--- Texte étudié ---

On voit donc que les opposants aux OGMs ne portent pas leur contestation sur le cœur de ce que sont les avis des instances d'évaluation des risques. En effet, comme le rappelle un exposé d'Yves Bréchet devant l'Académie des Sciences morales & politiques, un avis ne vaut pas seulement par ses conclusions mais surtout parce qu'il est fondé sur un raisonnement critique basé sur l'ensemble des connaissances disponibles, ou au moins le maximum qu'on a pu rassembler. Au fond, répondre uniquement sur les apparences, ce n'est pas répondre à l'avis. Si vraiment l'avis est partial, il doit être possible de pointer des erreurs de raisonnement ou dans la sélection des connaissances qui servent de base à l'avis.

Cependant, comme il est pratiquement impossible de pratiquer une critique approfondie d'un avis si on n'a pas soi-même de connaissances scientifiques ou si on ne dispose pas de temps pour se faire une idée, on demande que l'avis soit rendue de façon à ce que l'étude ait les apparences de l'impartialité. Il ne peut s'agir de demander que les experts n'aient d'attaches avec personne: si c'était le cas, ce ne seraient sans doute pas des experts de leur domaine. De même, on ne peut pas réclamer que les experts n'aient pas exprimé d'avis sur la question — ou une question proche — auparavant: d'une certaine façon, c'est leur métier que d'évaluer l'ensemble des connaissances disponibles sur un sujet. Les métiers techniques et scientifiques réclament souvent de savoir reconnaître les évènements qui changent une situation et donc son jugement sur la question. Prétexter que les experts aient déjà rendu un avis — qui va dans le sens contraire à ce qu'on souhaiterait — pour les disqualifier, c'est de fait mettre en cause leur honnêteté et leur capacité à accomplir leur travail d'expertise. Le nombre d'experts dans un domaine donné n'est pas non plus extensible à l'infini, ce qui fait que ce sont souvent les mêmes personnes qu'on va retrouver lors des expertises, non du fait d'un quelconque complot mais à cause des conséquences de la spécialisation des experts. C'est pourquoi les arguments de Corinne Lepage sont particulièrement infondés. Dans bon nombre de domaines, les normalisateurs — au sens de ceux qui écrivent les normes — sont des spécialistes du domaine, qui ont évalué les différentes technologies, voire qui ont créé la technologie qui est normalisée. On ne peut pas dire que le monde s'en porte si mal! De même, réclamer un changement d'auteur de l'avis parce que cet avis allait dans le sens contraire à un nouveau papier est un non-sens: l'auteur de l'avis est d'abord censé écrire l'avis de l'ensemble des experts consultés et être capable d'incorporer les informations nouvelles.

--- Section des données ---

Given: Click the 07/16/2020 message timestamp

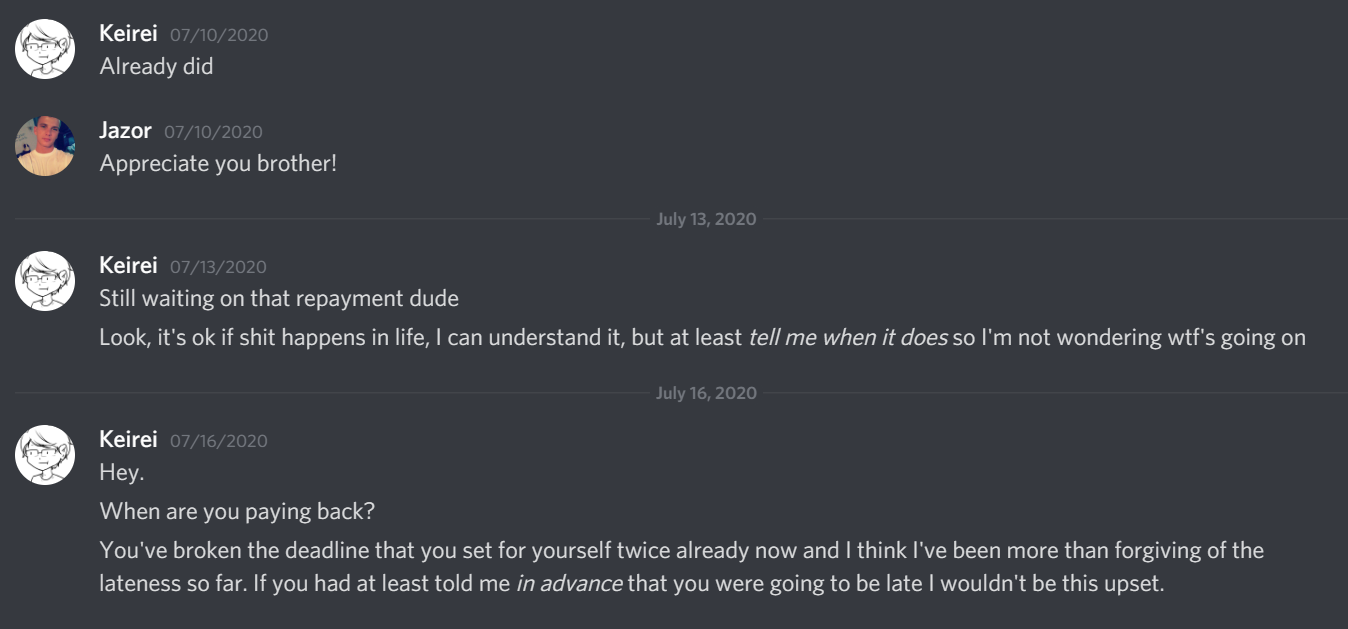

---

Poursuivez le texte sur l'impartialité des avis d'experts au sujet des OGM en repartant de sa dernière phrase.

En fait, ces déclarations ne visent qu'à marquer des points dans l'opinion publique. Le reproche principal fait à l'EFSA est de n'être pas d'accord avec Séralini et Corinne Lepage, non d'être face à un quelconque conflit d'intérêts. Il s'agit de s'attaquer à la crédibilité de ceux qui ne sont simplement pas d'accord avec soi, d'avoir le loisir de choisir par qui on est critiqué, de ralentir les procédures d'autorisation et d'empêcher l'innovation d'émerger par suite de coûts de commercialisation trop importants. C'est la tactique classique qui a été déployée avec succès pour empêcher la culture des OGMs en France. C'est aussi une tactique qui est malheureusement très présente dans le champ de la politique et c'est une des raisons qui conduisent à demander des expertises. Il semble donc bien que la parution du papier soit surtout l'occasion d'une exploitation politique par les détracteurs habituels des OGMs. Il montre aussi une nouvelle fois qu'ils cherchent à pirater les institutions et les procédures mises en place dans le cadre du principe de précaution pour faire avancer leur cause, sans égards pour les faits. C'est la principale faiblesse du principe de précaution: pour que ces institutions fonctionnent bien, un minimum de bonne foi est requis et ceux qui cherchent simplement à marquer des points peuvent s'en servir pour faire campagne sans avoir à en souffrir.